Lay out the listing, from its start through the line containing "(x=637, y=75)", as a two-column CSV headed input and output. Give one row for each answer, with the text before that answer under input and the answer under output, each field quoted and any line breaks replaced by spaces.

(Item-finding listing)
----

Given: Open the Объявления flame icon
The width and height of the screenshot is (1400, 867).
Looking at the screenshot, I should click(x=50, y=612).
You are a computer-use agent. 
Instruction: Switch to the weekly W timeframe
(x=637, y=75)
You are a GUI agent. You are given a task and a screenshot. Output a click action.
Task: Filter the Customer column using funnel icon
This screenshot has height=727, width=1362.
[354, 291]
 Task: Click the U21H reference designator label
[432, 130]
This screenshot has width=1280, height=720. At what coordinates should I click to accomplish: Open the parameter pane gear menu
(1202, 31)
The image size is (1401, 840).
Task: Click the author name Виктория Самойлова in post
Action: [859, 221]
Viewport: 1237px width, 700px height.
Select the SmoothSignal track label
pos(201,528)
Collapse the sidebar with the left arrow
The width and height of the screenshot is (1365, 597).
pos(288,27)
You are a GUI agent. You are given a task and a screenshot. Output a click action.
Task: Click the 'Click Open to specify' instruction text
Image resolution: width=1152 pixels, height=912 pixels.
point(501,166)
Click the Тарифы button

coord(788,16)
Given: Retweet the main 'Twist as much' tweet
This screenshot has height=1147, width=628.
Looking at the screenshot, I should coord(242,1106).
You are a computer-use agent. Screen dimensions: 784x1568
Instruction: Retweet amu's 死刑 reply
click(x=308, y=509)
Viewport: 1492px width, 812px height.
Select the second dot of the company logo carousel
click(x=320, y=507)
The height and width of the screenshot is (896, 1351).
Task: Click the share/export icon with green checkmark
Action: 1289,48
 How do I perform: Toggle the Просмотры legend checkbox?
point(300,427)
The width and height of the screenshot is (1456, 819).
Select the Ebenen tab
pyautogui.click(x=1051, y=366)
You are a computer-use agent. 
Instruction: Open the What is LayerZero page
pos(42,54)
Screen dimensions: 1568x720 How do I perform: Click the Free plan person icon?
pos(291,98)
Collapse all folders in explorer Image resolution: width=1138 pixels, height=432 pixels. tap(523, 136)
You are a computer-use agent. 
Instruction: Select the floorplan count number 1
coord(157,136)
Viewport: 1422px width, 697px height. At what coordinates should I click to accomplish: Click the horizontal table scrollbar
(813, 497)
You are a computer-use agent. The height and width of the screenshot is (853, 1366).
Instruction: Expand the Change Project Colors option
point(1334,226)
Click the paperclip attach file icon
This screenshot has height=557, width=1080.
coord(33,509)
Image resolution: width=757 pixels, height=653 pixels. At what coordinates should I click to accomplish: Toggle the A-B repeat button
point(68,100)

----

● **THE ANSWER**
input,output
"Given: Open the Объявления flame icon The width and height of the screenshot is (1400, 867).","Looking at the screenshot, I should click(x=50, y=612)."
"You are a computer-use agent. Instruction: Switch to the weekly W timeframe","(x=637, y=75)"